Andrea Kane/Institute for Advanced Study

Mathematician Karen Uhlenbeck has spent her life uniting math and physics and the international community is now uniting to recognize her achievement of being the first woman to win the prestigious Abel Prize (sometimes called the “Math Nobel”).

Uhlenbeck is perhaps best known for her work on soap bubbles. Soap molecules have water-loving parts and water-avoiding parts, so they arrange themselves into bubbles in which the water-loving parts face water and the water-avoiding parts are hidden inside the bubble. And they “squish close together” to reduce surface tension. This minimizes their energy, creating “minimal surfaces” which are more stable. But she found parts of these otherwise low-energy surfaces where there was a high concentration of energy, and discovered that these high-energy points were places smaller bubbles were splitting off from.

She then expanded upon these findings to help advance “gauge theory” – an application of math “language” to the physics of electromagnetic fields. These advances helped make possible the work of future prized mathematicians including Simon Donaldson and Mikhail Gromov. She is credited with helping launch a new field of mathematics/physics called “geometric analysis.”

Uhlenbeck was born Karen Keskulla in Cleveland, Ohio in 1942. She was raised in New Jersey and earned a PhD in mathematics from Massachusetts’ Brandeis University. After several teaching positions at different universities (where she experienced gender discrimination), she accepted a position at the University of Texas at Austin in 1987 and remained there until retiring in 2014.

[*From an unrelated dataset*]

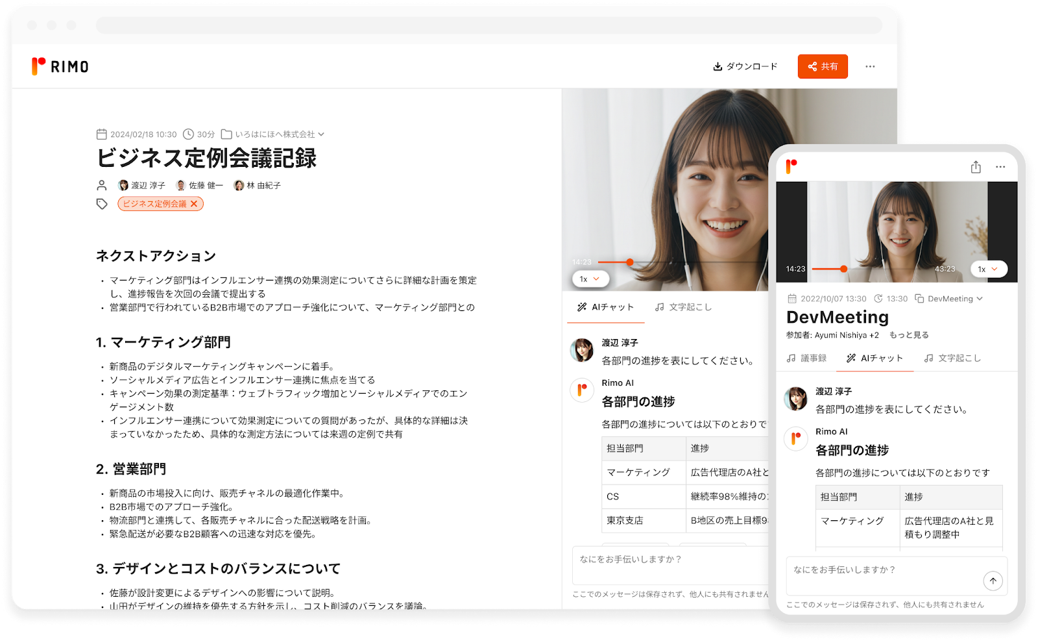
Task: Click the calendar icon next to 2024/02/18
Action: pyautogui.click(x=101, y=134)
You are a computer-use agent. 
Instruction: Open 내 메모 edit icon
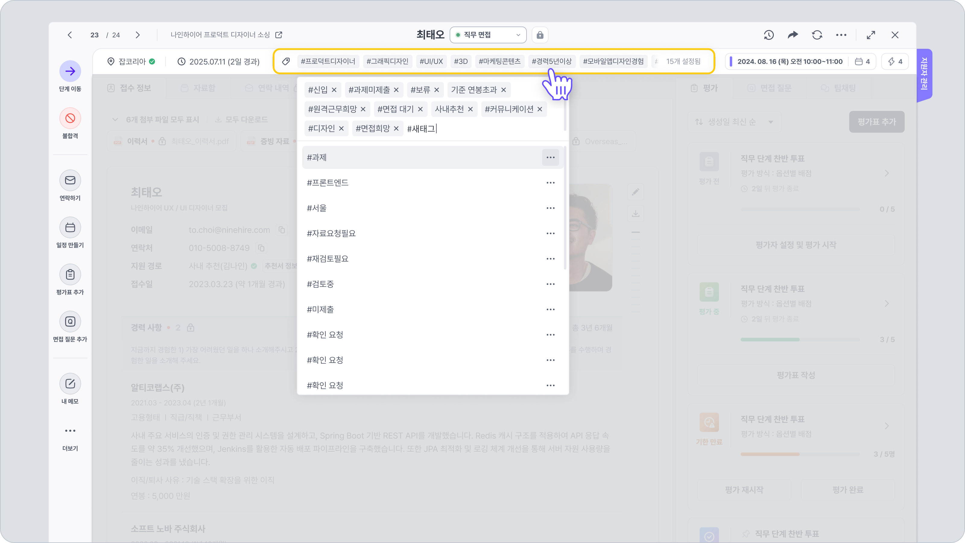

Other of her honors include receiving the US National Medal of Science (2000) and becoming the 2nd woman to give a plenary lecture at the International Congress of Mathematicians (1990) – the first was almost 60 years prior, but Emmy Noether.Uhlenbeck has helped pave the way for other female mathematicians by, among other initiatives, founding the Women and Mathematics program at Princeton University’s Institute for Advanced Study. Congratulations Dr. Uhlenbeck!